Write out every entry in full. Leave nothing out.

• [Stored records]:
+-------+
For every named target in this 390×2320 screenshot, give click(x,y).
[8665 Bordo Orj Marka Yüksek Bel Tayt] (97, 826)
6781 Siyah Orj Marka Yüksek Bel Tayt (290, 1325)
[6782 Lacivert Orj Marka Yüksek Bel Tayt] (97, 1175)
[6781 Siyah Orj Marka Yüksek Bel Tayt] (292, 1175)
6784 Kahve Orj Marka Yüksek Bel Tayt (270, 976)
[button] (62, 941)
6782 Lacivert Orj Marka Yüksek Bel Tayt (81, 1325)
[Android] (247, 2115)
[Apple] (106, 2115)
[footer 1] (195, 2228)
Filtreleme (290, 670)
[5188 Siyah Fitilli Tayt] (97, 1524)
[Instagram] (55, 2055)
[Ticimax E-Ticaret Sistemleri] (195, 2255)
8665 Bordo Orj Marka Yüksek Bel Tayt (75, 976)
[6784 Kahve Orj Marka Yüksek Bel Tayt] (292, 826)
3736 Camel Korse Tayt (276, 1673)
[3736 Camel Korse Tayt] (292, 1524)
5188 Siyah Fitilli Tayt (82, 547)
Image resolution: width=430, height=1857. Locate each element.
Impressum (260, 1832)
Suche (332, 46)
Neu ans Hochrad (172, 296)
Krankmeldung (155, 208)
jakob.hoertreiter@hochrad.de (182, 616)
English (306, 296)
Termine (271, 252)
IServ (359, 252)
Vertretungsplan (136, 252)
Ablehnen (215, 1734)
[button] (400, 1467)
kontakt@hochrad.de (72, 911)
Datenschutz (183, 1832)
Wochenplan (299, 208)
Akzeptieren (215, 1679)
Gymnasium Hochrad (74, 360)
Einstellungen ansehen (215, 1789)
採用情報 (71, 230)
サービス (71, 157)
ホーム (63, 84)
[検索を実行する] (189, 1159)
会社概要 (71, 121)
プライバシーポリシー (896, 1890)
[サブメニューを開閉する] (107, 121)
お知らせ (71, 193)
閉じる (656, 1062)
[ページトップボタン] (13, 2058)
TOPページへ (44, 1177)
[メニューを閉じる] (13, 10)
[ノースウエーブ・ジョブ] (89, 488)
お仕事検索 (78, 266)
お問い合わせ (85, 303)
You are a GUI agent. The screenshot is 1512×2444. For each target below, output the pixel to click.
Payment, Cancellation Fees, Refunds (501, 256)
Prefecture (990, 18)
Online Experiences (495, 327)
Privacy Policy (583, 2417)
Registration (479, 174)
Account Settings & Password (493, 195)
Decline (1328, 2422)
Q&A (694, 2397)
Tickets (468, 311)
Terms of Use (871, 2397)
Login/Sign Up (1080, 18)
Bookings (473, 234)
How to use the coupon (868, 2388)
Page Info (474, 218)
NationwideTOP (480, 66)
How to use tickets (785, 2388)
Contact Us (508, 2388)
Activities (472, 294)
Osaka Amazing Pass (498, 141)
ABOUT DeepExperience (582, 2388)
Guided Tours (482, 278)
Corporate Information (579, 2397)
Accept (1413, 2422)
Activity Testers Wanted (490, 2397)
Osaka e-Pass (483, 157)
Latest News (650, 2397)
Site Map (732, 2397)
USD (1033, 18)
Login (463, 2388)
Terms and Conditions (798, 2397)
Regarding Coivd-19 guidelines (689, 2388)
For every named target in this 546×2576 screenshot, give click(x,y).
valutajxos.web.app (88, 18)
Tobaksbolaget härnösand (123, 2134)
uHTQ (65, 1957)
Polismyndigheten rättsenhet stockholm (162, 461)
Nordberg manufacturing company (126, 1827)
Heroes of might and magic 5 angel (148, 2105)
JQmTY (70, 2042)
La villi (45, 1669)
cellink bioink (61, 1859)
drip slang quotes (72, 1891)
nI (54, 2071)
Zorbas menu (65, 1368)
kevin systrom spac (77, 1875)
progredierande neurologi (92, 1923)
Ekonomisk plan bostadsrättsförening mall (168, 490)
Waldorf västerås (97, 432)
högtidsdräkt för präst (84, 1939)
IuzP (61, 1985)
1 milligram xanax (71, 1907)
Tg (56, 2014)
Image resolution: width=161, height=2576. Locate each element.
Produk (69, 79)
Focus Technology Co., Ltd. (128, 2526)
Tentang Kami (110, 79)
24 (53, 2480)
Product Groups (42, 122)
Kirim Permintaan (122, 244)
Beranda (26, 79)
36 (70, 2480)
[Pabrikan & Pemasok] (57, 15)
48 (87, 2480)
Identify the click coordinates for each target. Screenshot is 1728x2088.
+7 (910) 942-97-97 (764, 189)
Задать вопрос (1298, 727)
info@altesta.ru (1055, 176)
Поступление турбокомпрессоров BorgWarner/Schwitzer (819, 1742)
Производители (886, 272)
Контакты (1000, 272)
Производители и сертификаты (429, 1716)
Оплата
+-------+
• [Final answer]:
For every named target in this 390×2320 screenshot, give click(x,y).
[8665 Bordo Orj Marka Yüksek Bel Tayt] (97, 826)
6781 Siyah Orj Marka Yüksek Bel Tayt (290, 1325)
[6782 Lacivert Orj Marka Yüksek Bel Tayt] (97, 1175)
[6781 Siyah Orj Marka Yüksek Bel Tayt] (292, 1175)
6784 Kahve Orj Marka Yüksek Bel Tayt (270, 976)
[button] (62, 941)
6782 Lacivert Orj Marka Yüksek Bel Tayt (81, 1325)
[Android] (247, 2115)
[Apple] (106, 2115)
[footer 1] (195, 2228)
Filtreleme (290, 670)
[5188 Siyah Fitilli Tayt] (97, 1524)
[Instagram] (55, 2055)
[Ticimax E-Ticaret Sistemleri] (195, 2255)
8665 Bordo Orj Marka Yüksek Bel Tayt (75, 976)
[6784 Kahve Orj Marka Yüksek Bel Tayt] (292, 826)
3736 Camel Korse Tayt (276, 1673)
[3736 Camel Korse Tayt] (292, 1524)
5188 Siyah Fitilli Tayt (82, 547)
Image resolution: width=430, height=1857. Locate each element.
Impressum (260, 1832)
Suche (332, 46)
Neu ans Hochrad (172, 296)
Krankmeldung (155, 208)
jakob.hoertreiter@hochrad.de (182, 616)
English (306, 296)
Termine (271, 252)
IServ (359, 252)
Vertretungsplan (136, 252)
Ablehnen (215, 1734)
[button] (400, 1467)
kontakt@hochrad.de (72, 911)
Datenschutz (183, 1832)
Wochenplan (299, 208)
Akzeptieren (215, 1679)
Gymnasium Hochrad (74, 360)
Einstellungen ansehen (215, 1789)
採用情報 (71, 230)
サービス (71, 157)
ホーム (63, 84)
[検索を実行する] (189, 1159)
会社概要 (71, 121)
プライバシーポリシー (896, 1890)
[サブメニューを開閉する] (107, 121)
お知らせ (71, 193)
閉じる (656, 1062)
[ページトップボタン] (13, 2058)
TOPページへ (44, 1177)
[メニューを閉じる] (13, 10)
[ノースウエーブ・ジョブ] (89, 488)
お仕事検索 (78, 266)
お問い合わせ (85, 303)
You are a GUI agent. The screenshot is 1512×2444. For each target below, output the pixel to click.
Payment, Cancellation Fees, Refunds (501, 256)
Prefecture (990, 18)
Online Experiences (495, 327)
Privacy Policy (583, 2417)
Registration (479, 174)
Account Settings & Password (493, 195)
Decline (1328, 2422)
Q&A (694, 2397)
Tickets (468, 311)
Terms of Use (871, 2397)
Login/Sign Up (1080, 18)
Bookings (473, 234)
How to use the coupon (868, 2388)
Page Info (474, 218)
NationwideTOP (480, 66)
How to use tickets (785, 2388)
Contact Us (508, 2388)
Activities (472, 294)
Osaka Amazing Pass (498, 141)
ABOUT DeepExperience (582, 2388)
Guided Tours (482, 278)
Corporate Information (579, 2397)
Accept (1413, 2422)
Activity Testers Wanted (490, 2397)
Osaka e-Pass (483, 157)
Latest News (650, 2397)
Site Map (732, 2397)
USD (1033, 18)
Login (463, 2388)
Terms and Conditions (798, 2397)
Regarding Coivd-19 guidelines (689, 2388)
For every named target in this 546×2576 screenshot, give click(x,y).
valutajxos.web.app (88, 18)
Tobaksbolaget härnösand (123, 2134)
uHTQ (65, 1957)
Polismyndigheten rättsenhet stockholm (162, 461)
Nordberg manufacturing company (126, 1827)
Heroes of might and magic 5 angel (148, 2105)
JQmTY (70, 2042)
La villi (45, 1669)
cellink bioink (61, 1859)
drip slang quotes (72, 1891)
nI (54, 2071)
Zorbas menu (65, 1368)
kevin systrom spac (77, 1875)
progredierande neurologi (92, 1923)
Ekonomisk plan bostadsrättsförening mall (168, 490)
Waldorf västerås (97, 432)
högtidsdräkt för präst (84, 1939)
IuzP (61, 1985)
1 milligram xanax (71, 1907)
Tg (56, 2014)
Image resolution: width=161, height=2576. Locate each element.
Produk (69, 79)
Focus Technology Co., Ltd. (128, 2526)
Tentang Kami (110, 79)
24 (53, 2480)
Product Groups (42, 122)
Kirim Permintaan (122, 244)
Beranda (26, 79)
36 (70, 2480)
[Pabrikan & Pemasok] (57, 15)
48 (87, 2480)
Identify the click coordinates for each target. Screenshot is 1728x2088.
+7 (910) 942-97-97 (764, 189)
Задать вопрос (1298, 727)
info@altesta.ru (1055, 176)
Поступление турбокомпрессоров BorgWarner/Schwitzer (819, 1742)
Производители (886, 272)
Контакты (1000, 272)
Производители и сертификаты (429, 1716)
Оплата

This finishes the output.